** Opening DATA PROVIDED block **

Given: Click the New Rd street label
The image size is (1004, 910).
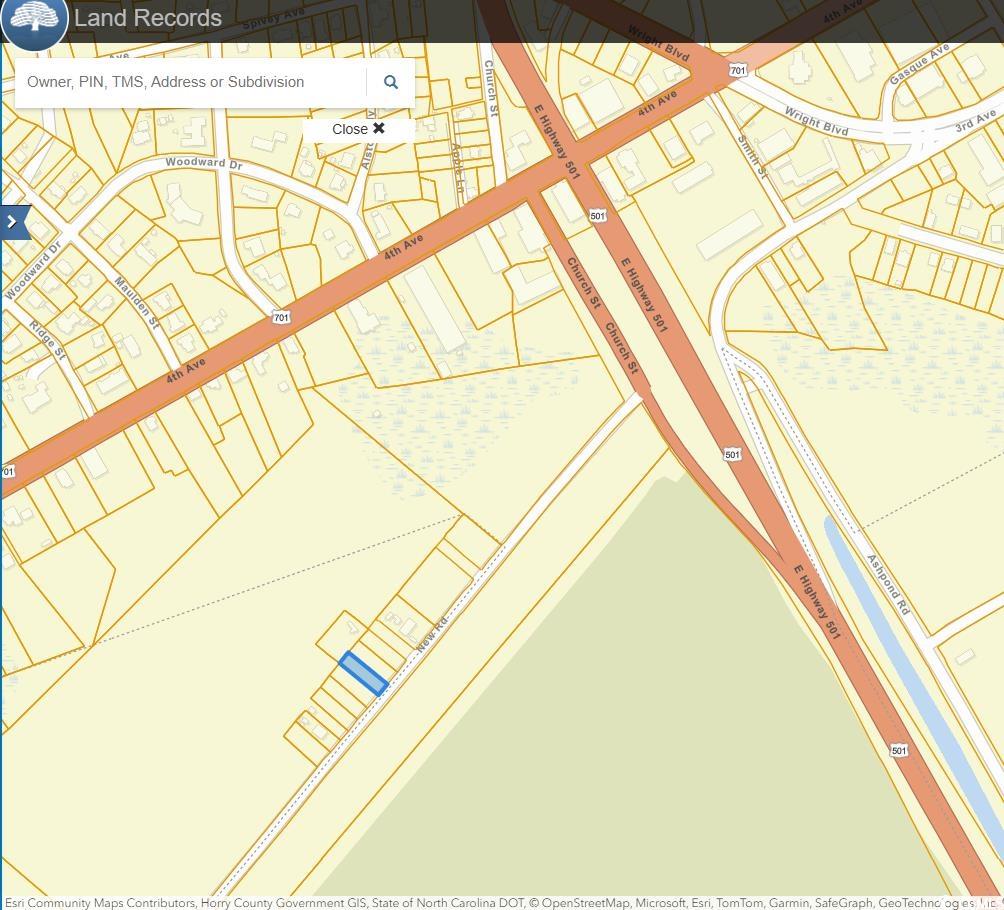Looking at the screenshot, I should (x=433, y=635).
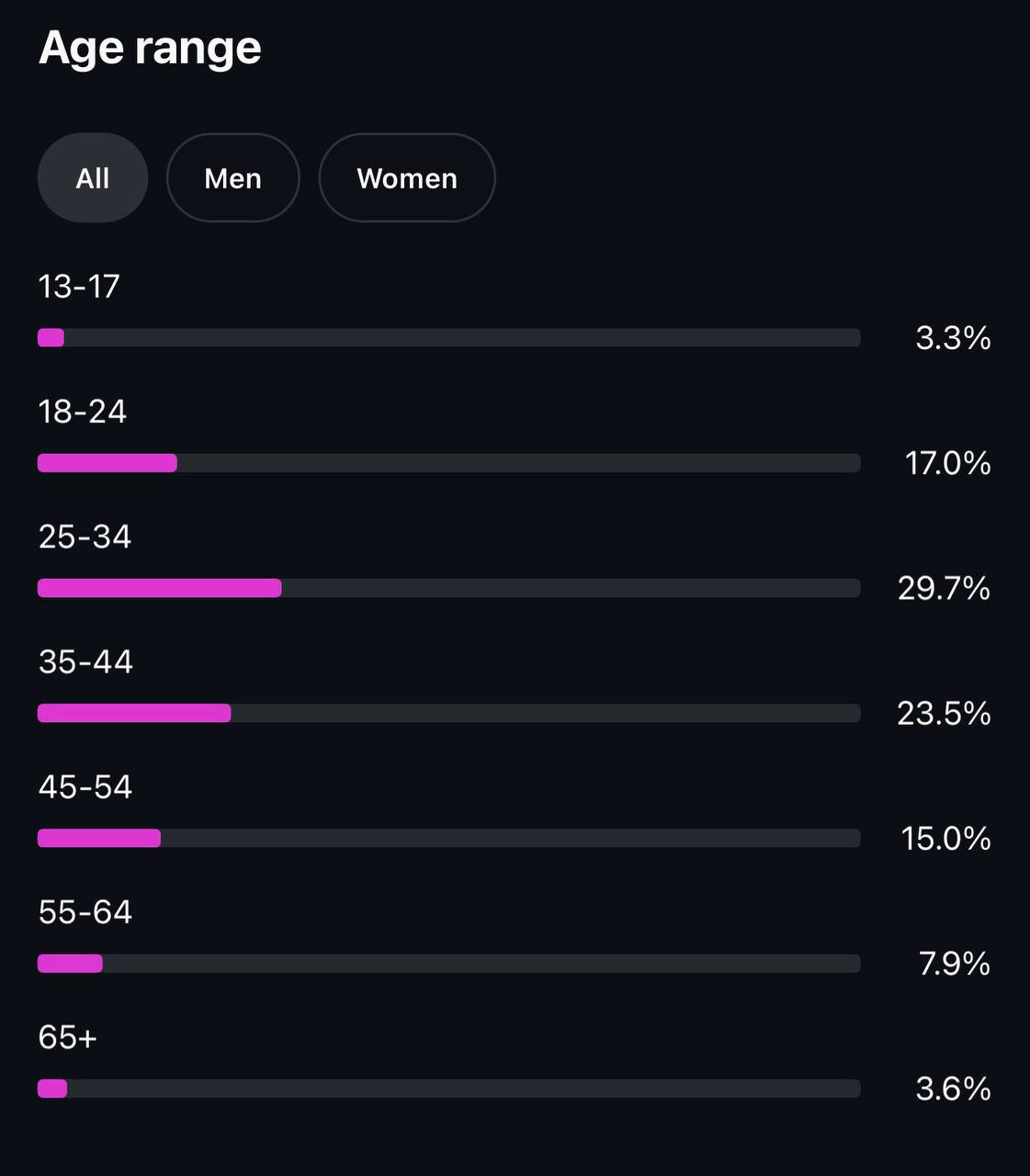Click the 65+ age bar
Viewport: 1030px width, 1176px height.
tap(448, 1089)
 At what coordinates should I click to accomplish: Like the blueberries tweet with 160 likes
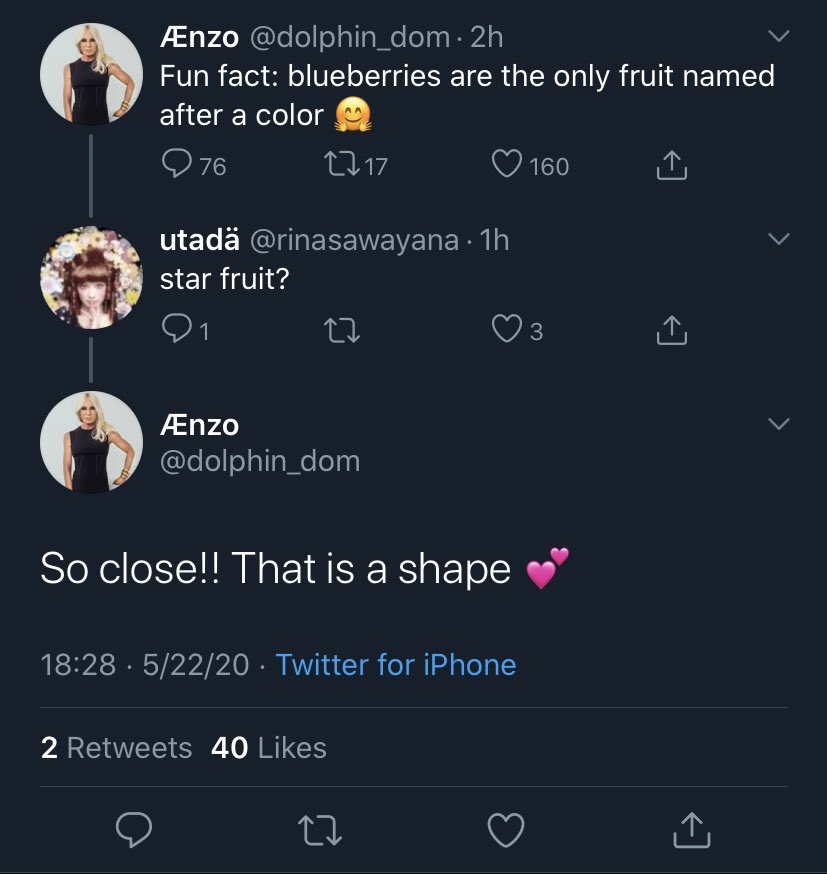tap(507, 164)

** Closing DATA PROVIDED block **

▶ _EXERCISE DETAILS_
Only the pictures are to be dropped; the rest of the material above must be duplicated exactly.

▶ _YOUR RESPONSE_
Given: Click the New Rd street label
The image size is (1004, 910).
Looking at the screenshot, I should (x=433, y=635).
Click the 65+ age bar
Viewport: 1030px width, 1176px height.
tap(448, 1089)
 At what coordinates should I click to accomplish: Like the blueberries tweet with 160 likes
tap(507, 164)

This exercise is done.